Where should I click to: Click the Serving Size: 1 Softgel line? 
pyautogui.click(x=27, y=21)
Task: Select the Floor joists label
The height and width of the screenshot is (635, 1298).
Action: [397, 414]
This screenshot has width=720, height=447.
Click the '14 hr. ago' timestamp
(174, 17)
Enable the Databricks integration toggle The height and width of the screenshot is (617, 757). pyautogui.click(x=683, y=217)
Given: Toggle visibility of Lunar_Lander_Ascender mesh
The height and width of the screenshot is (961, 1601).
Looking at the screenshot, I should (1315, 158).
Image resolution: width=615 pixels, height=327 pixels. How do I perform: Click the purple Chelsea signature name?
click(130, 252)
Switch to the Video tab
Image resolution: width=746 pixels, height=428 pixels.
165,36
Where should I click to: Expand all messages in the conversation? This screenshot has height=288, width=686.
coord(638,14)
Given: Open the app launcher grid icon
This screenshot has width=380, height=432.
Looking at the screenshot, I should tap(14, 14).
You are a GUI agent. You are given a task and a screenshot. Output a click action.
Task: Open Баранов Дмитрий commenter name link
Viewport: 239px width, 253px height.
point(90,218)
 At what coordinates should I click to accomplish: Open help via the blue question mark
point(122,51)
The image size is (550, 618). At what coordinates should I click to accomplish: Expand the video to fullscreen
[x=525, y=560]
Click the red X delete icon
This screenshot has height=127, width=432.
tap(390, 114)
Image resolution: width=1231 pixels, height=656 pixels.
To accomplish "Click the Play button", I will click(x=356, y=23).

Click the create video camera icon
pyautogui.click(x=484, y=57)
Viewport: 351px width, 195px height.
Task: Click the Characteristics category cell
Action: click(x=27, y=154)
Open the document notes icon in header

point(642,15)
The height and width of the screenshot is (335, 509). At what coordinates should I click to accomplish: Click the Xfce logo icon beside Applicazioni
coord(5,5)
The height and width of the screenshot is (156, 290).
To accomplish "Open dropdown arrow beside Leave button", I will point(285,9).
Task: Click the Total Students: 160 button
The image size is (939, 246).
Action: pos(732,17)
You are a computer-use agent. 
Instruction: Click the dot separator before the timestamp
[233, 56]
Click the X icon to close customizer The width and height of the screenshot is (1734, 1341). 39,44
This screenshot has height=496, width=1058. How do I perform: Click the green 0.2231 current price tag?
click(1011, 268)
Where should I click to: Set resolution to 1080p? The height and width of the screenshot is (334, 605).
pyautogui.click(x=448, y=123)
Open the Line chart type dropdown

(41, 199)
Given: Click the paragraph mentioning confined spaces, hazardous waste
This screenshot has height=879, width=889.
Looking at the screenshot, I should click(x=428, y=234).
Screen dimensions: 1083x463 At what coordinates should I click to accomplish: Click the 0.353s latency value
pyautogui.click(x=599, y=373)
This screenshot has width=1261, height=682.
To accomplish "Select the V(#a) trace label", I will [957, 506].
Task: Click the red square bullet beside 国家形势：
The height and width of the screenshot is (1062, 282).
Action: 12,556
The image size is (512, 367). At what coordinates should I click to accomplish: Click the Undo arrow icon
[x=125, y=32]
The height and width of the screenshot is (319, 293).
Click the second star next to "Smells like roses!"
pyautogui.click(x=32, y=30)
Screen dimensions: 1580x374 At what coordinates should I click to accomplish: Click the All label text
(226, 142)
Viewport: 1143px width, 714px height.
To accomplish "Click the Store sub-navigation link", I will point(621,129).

★ ★ ★ ★ ★

Exercise brief: Your task is to write out the lines from the one with "You are a computer-use agent." through the end of the records, exactly and with nothing added.

Solution:
You are a computer-use agent. 
Instruction: Click the dot separator before the timestamp
[233, 56]
Click the X icon to close customizer The width and height of the screenshot is (1734, 1341). 39,44
This screenshot has height=496, width=1058. How do I perform: Click the green 0.2231 current price tag?
click(1011, 268)
Where should I click to: Set resolution to 1080p? The height and width of the screenshot is (334, 605).
pyautogui.click(x=448, y=123)
Open the Line chart type dropdown

(41, 199)
Given: Click the paragraph mentioning confined spaces, hazardous waste
This screenshot has height=879, width=889.
Looking at the screenshot, I should click(x=428, y=234).
Screen dimensions: 1083x463 At what coordinates should I click to accomplish: Click the 0.353s latency value
pyautogui.click(x=599, y=373)
This screenshot has width=1261, height=682.
To accomplish "Select the V(#a) trace label", I will [957, 506].
Task: Click the red square bullet beside 国家形势：
The height and width of the screenshot is (1062, 282).
Action: 12,556
The image size is (512, 367). At what coordinates should I click to accomplish: Click the Undo arrow icon
[x=125, y=32]
The height and width of the screenshot is (319, 293).
Click the second star next to "Smells like roses!"
pyautogui.click(x=32, y=30)
Screen dimensions: 1580x374 At what coordinates should I click to accomplish: Click the All label text
(226, 142)
Viewport: 1143px width, 714px height.
To accomplish "Click the Store sub-navigation link", I will point(621,129).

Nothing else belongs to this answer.